Federal and state governments are now providing qualifying companies with unprecedented tax credits and other incentives. Unfortunately, only a fraction of eligible companies are aware of the full extent of these incentives.

Support your claims to get credit

Many organizations make claims of being green, and companies are staking their reputations on green industries and practices. Now, many are getting credit for going green.

Credits can take on many forms. These may include government rebates and incentives, or credits for carbon offset.

Companies are backing up their claims through participation in certification and verification programs. Verifications often take the form of agreed-upon procedures to ensure the entity making the claims meets specific standards.

These organizations allow for branding through certified and verifiable practices, and include such groups as Carbonfund.org, Environmental Resources Trust, Green-e and Voluntary Carbon Standard, among others.

Sector stimulus with credits and incentives

Some of the credits and incentives encouraging investment in the cleantech area include:

Federal and state research and development (R&D) tax credits: R&D tax credits are available for companies developing or improving their products, manufacturing processes, software or certain techniques used in providing services.

Energy-efficient commercial building deduction: Companies that build or remodel a facility using efficient lighting, heating/cooling systems (HVAC) or building envelopes may be eligible for accelerated tax depreciation of the investment using the Energy Efficient Commercial Building Deduction. This can be as much as $1.80 per square foot of facility space.

Renewable energy production tax credit (PTC): A business that produces energy from renewable sources, including energy produced from wind, geothermal, solar or solid waste sources, may be eligible for a federal tax credit. Utilities, as well as other businesses producing electricity from these sources for their own use or to sell energy back to “the grid” during off peak usage periods, are likely beneficiaries.

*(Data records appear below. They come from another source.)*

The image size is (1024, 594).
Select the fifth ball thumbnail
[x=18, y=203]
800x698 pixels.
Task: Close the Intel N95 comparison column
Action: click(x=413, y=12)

Recently, BDO USA LLP helped a client, a manufacturer with annual revenues of $500 million, receive a major tax credit for going green. The company had installed a solar panel system on its roof to reduce energy costs. “The client was able to capture a $400,000 tax credit for installing the solar equipment,” said Matt Becker, partner and national leader of BDO USA LLP’s green energy tax services group and cost segregation team.

● Business energy investment tax credit (ITC): The business energy ITC is available to all businesses that invest in equipment used to produce energy from a renewable resource. The credit can cover between 10 and 30 percent of the initial investment.

Greater flexibility and monetizing credits: Many recent changes have been enacted to help cleantech companies navigate the current challenging financial climate, such as Refundable R&D and Alternative Minimum Tax Credits. A refundable tax credit is a rare feature of the code because it permits a taxpayer to receive cash from the Internal Revenue Service (IRS) even if it has no taxable income, no tax liability and no payments of estimated tax. Some early-stage companies still in Net Operating Loss (NOL), but that were active in investment and development prior to 2006, may be able to identify and monetize old R&D credits as cash.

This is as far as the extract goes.